Si nos remontamos a la antigüedad, tendríamos que mirar a Roma como el que instauró esta tradición, específicamente en el pueblo celta; y es que era una creencia dar para recibir buenos y abundantes regalos. En México, esta gratificación anual que el patrón otorga al empleado se comenzó a dar, de manera obligatoria, en la época de los años 70 del siglo pasado.
Si el trabajador laboró todo el año, la Ley Federal del Trabajo en su artículo 87 instaura un pago mínimo equivalente a 15 días de salario. Es importante mencionar que todos los trabajadores tienen derecho a recibir esta gratificación, que deberá pagarse en los primeros días de diciembre. Hay una manera simple de calcular lo que recibirás de aguinaldo: el salario/ 12 x los meses trabajados.
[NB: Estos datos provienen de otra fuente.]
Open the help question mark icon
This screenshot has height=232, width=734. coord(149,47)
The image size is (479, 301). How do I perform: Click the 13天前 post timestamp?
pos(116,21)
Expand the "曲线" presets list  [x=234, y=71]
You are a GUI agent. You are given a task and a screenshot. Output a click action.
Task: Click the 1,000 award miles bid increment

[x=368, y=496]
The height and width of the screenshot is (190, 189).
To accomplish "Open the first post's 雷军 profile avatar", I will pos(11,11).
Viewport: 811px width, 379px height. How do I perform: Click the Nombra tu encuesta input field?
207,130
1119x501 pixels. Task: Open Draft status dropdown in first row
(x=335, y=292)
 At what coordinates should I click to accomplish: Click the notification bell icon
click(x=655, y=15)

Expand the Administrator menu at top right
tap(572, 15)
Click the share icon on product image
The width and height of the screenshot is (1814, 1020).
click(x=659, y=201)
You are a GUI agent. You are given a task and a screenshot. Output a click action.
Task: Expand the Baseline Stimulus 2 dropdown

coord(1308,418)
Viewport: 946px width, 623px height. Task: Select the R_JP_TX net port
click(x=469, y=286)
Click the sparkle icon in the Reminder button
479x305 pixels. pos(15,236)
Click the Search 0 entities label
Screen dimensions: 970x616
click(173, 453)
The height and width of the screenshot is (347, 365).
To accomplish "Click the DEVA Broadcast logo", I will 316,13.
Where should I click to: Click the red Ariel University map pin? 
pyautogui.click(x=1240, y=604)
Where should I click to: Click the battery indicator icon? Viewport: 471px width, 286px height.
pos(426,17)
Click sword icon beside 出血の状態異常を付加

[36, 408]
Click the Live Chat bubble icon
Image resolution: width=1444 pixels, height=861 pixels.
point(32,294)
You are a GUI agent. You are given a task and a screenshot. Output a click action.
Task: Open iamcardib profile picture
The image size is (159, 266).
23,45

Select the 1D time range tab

Y ya que hablamos de cálculos, así como se acercan las fiestas también se acerca el mes de enero, uno de los meses en donde los impuestos nos recuerdan que somos bastante desorganizados a la hora de administrar de manera eficiente el dinero que recibimos de gratificación por parte de nuestro patrón. Y es que parece que cada vez es más lo que pagamos de impuestos que lo que ganamos.
Los especialistas en la materia nos invitan a ser organizados, sin embargo y por más que la organización sea parte importante de las familias, no es un secreto que Mérida es una de las ciudades más caras
del país y con los peores sueldos.
No queremos hablar de política, pero uno no puede dejar de pensar en los políticos, en sus promesas de campaña, y si verdaderamente son capaces de ponerse en los zapatos del pueblo y mejorar los salarios, indudablemente un tema para reflexionar.
Por otro lado, los que tuvieron la oportunidad de recibir su aguinaldo antes de diciembre, y coincidió con las fechas del “Buen Fin”, sabrán que ahora les tocará hacer un buen fin de año tratando de no gastar de más, porque el impuesto predial está más cerca que nunca, aunado a los impuestos que se pagan todo el año, como la luz, el agua, el gas; los bolsillos estarán raquíticos o llenos de deudas.
Invitamos a la ciudadanía a ser más conscientes a la hora de administrar su dinero para que la cuesta de enero no sea tan pronunciada y sean capaces de comenzar el año sin endeudamientos.